Nearly a year ago, Fr. James Schall told me that if I was headed to Cambridge for graduate school, it was imperative that I meet up with this “hyphenated Frenchman.” I had no idea what I was getting into. Emile epitomized all that was the very best about Cambridge. He challenged me more than I’d ever been before. We always used to joke that one never walks out of his office feeling “satisfied” with one’s work. There was always more to read, always another angle to think about, always a different way of posing the question. The road to perfection is laborious. Sometimes Emile’s advice would even seem contradictory, but such is often the case with brilliant men. It was up to us to see how it cohered.

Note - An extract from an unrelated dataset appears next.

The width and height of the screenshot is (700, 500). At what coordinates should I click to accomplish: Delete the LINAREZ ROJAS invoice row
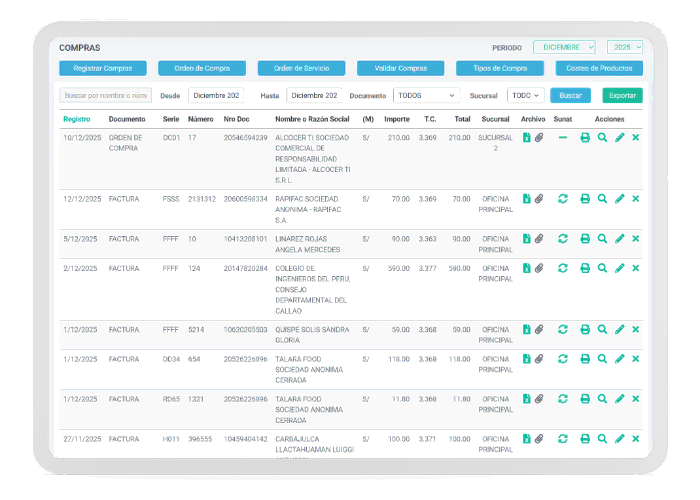635,239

As much as Emile demanded, though, he returned with interest. He met with a group of us every week to read interesting books, giving up his valuable time for our benefit. These will be my fondest memories of him: the long, rainy walk up to Fitzwilliam College, mulling over the points I was hoping to make, preparing myself for the intellectual rapier that was Emile. As we came in each day, he’d always insist that we shift our chairs into a circle so as to indicate our equality in the discussion. I was always so shocked by his modesty (he insisted I call him by his first name). He made us feel like colleagues, although the truth is we were nothing of the sort; we were in the presence of a truly great and brilliant man. “And yet it is clear that this is not due to anything they have learned from me,” Socrates tells us in Theatetus, but “it is that they discover within themselves a multitude of beautiful things, which they bring forth into the light…[and] it is I, with God’s help, who deliver them of this offspring.” By Emile’s example—through his serious and pure love of ideas—he brought out the very best in us all.
He was even more than just a professor, though. He truly cared about what happened to us after Cambridge. He and I spent one rainy morning discussing life and the future, and I will remember his advice as long as I live. “We can be so limited by our imaginations,” he told me. Often we think of the imagination as a liberating faculty, but Emile reminded me that, to some extent, we can only imagine by piecing together things we have already experienced. The future is truly unimaginable. Perhaps, he said, unimaginably better than we could’ve imagined. I asked for an example. “I am very smitten with my wife,” he replied, “and to be honest, I never imagined I’d have found such an amazing woman.” I am sure there are other things that Emile would not have imagined—certainly not his untimely death.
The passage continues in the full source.